Claude Desktop (claude_desktop_config.json):
{
"mcpServers": {
"multimodal-media": {
"command": "python",
"args": ["/absolute/path/to/multimodal-mcp-router/run_server.py", "--transport", "stdio"],
"env": {"MEDIA_ROOT": "/absolute/path/to/multimodal-mcp-router/media"}
}
}
}
Any streamable-HTTP client (Claude Code, the mcp Python SDK, Cursor,
etc.): start python run_server.py --transport streamable-http --port 8000
and connect to http://127.0.0.1:8000/mcp. With the Python SDK:
from mcp import ClientSession
from mcp.client.streamable_http import streamablehttp_client
async with streamablehttp_client("http://127.0.0.1:8000/mcp") as (read, write, _):
async with ClientSession(read, write) as session:
await session.initialize()
print([t.name for t in (await session.list_tools()).tools])

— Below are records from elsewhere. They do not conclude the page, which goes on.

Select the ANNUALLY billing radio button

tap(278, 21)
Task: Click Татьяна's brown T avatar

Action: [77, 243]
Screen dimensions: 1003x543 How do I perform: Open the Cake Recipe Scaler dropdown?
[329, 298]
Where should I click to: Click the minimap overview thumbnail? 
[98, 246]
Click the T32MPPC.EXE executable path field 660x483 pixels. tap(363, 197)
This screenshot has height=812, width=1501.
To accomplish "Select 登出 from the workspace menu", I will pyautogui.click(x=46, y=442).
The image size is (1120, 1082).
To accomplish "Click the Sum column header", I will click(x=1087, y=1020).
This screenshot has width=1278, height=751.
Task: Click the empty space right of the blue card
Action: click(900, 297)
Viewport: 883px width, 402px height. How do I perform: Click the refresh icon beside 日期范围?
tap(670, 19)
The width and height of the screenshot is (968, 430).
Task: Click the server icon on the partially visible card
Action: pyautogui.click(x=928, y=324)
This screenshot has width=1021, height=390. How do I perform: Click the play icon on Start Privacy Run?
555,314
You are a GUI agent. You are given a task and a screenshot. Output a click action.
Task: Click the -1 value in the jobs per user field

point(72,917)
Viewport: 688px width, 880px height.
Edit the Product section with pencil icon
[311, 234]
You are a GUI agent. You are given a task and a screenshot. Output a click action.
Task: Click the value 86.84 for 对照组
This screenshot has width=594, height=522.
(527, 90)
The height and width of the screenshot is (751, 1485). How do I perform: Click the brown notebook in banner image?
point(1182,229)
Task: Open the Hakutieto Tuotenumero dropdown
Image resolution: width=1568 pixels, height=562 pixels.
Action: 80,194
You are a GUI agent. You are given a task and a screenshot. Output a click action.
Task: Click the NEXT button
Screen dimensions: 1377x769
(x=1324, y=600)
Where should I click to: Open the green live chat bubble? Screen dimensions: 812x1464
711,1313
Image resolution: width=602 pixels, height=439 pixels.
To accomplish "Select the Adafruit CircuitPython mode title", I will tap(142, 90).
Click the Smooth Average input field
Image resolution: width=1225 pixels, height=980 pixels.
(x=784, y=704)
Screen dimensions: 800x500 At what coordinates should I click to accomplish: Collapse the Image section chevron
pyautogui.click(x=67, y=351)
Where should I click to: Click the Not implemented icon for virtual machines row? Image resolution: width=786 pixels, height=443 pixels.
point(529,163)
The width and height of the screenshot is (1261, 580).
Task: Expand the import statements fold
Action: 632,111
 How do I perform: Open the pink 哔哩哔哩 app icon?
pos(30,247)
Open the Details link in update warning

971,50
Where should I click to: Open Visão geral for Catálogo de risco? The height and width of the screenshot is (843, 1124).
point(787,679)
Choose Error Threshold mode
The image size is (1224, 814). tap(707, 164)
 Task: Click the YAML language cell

CrewAI (already wired in client/agents.py):
from crewai import Agent
from crewai.mcp import MCPServerStdio, create_static_tool_filter
Agent(role="Image Specialist", goal="...", backstory="...",
mcps=[MCPServerStdio(command="python", args=["run_server.py"],
tool_filter=create_static_tool_filter(allowed_tool_names=["image_info", "image_caption"]))])
server/store.py defines the MediaStore interface (list_media, resolve,
text_documents). FilesystemStore walks a directory; PixeltableStore is
a reference implementation over a Pixeltable table with path, kind,
file and text columns (pip install pixeltable, then
PixeltableStore.create_table() and --store pixeltable). The import is
guarded, so the server never needs Pixeltable installed.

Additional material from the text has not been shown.